Ciblage des anomalies de RET dans différents types tumoraux

Des mutations de RET sont détectées dans les carci­nomes médullaires de la thyroïde (plus de 90 % des cas héréditaires et plus de 60 % sporadiques), et des gènes de fusion impliquant le gène RET sont aussi présents dans certains carcinomes différenciés de la thyroïde réfractaires à l'iode, avec une prévalence de 10-20 %. Les fusions RET sont également détectées, avec une très faible fréquence (< 2 %), dans d'autres types de tumeurs comme les cancers bronchiques non à petites cellules (CBNPC), les cancers pancréatiques, etc. Il existe alors une importante addiction oncogénique.

Drillon et al. (abstr. 102) ont présenté l'étude LIBRETTO-001, qui a testé le LOXO-292, un inhibiteur de tyrosine kinase de nouvelle génération hautement sélectif de RET chez 82 patients (49 avec fusion CBNPC, thyroïde, pancréas), 29 carcinomes médullaires thyroïdiens présentant une mutation de RET et 4 tumeurs autres sans anomalies de RET. Les résultats sont très impressionnants.
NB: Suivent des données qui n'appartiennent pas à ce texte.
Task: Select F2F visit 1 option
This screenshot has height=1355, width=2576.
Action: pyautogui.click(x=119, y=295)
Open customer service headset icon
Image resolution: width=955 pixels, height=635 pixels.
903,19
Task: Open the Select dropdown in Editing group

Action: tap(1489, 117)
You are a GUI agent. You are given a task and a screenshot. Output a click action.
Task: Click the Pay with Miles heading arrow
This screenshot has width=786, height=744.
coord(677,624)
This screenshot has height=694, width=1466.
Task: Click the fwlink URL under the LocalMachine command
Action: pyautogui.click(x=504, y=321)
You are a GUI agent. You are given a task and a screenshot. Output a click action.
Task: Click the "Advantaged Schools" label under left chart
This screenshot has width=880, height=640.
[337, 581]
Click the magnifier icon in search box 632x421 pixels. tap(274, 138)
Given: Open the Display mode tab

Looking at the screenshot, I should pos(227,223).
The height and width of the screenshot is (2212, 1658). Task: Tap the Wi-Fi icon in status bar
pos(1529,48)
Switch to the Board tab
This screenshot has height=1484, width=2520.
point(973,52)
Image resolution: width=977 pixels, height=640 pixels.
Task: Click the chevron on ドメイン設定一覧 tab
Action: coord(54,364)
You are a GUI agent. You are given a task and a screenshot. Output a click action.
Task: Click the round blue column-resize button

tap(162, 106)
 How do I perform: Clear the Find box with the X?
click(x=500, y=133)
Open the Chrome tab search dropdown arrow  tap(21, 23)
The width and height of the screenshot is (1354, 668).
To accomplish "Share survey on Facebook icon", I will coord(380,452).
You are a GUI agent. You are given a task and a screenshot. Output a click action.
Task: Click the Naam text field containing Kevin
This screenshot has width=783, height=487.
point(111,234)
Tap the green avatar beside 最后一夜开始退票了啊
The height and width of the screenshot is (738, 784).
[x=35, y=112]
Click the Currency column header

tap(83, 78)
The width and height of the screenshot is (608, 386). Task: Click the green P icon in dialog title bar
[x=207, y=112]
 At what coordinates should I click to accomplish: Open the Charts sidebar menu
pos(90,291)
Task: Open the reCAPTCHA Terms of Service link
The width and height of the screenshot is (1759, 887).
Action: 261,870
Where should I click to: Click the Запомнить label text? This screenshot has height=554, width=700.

Les taux de réponses objectives étaient de 77 % dans les CBNPC avec gène de fusion, de 78 % dans les autres tumeurs avec gène de fusion (pancréas, thyroïde) et de 45 % dans les carcinomes médullaires de la thyroïde avec mutations de RET. Aucune réponse n'a été observée dans le groupe des tumeurs sans altération de RET. Les réponses sont importantes et durables (91 % des patients avec anomalies de RET enrôlés dans l'étude sont encore sous traitement, dont tous les patients répondeurs), indépendantes des partenaires de fusion, du type de mutation et des traitements antérieurement reçus. Le traitement présente un bon profil de tolérance. Cette stratégie thérapeutique avec le LOXO-292 fera certainement prochainement partie de l'arsenal thérapeutique pour des tumeurs avec altérations de RET. Le screening pourrait se faire par IHC (immunohistochimie) avec confirmation par PCR (mutations), FISH ou NGS (Next-Generation Sequencing) ciblée de type ARCHER. Dans les CBNPC, où un screening moléculaire est déjà en place, il faut rajouter la recherche des fusions RET.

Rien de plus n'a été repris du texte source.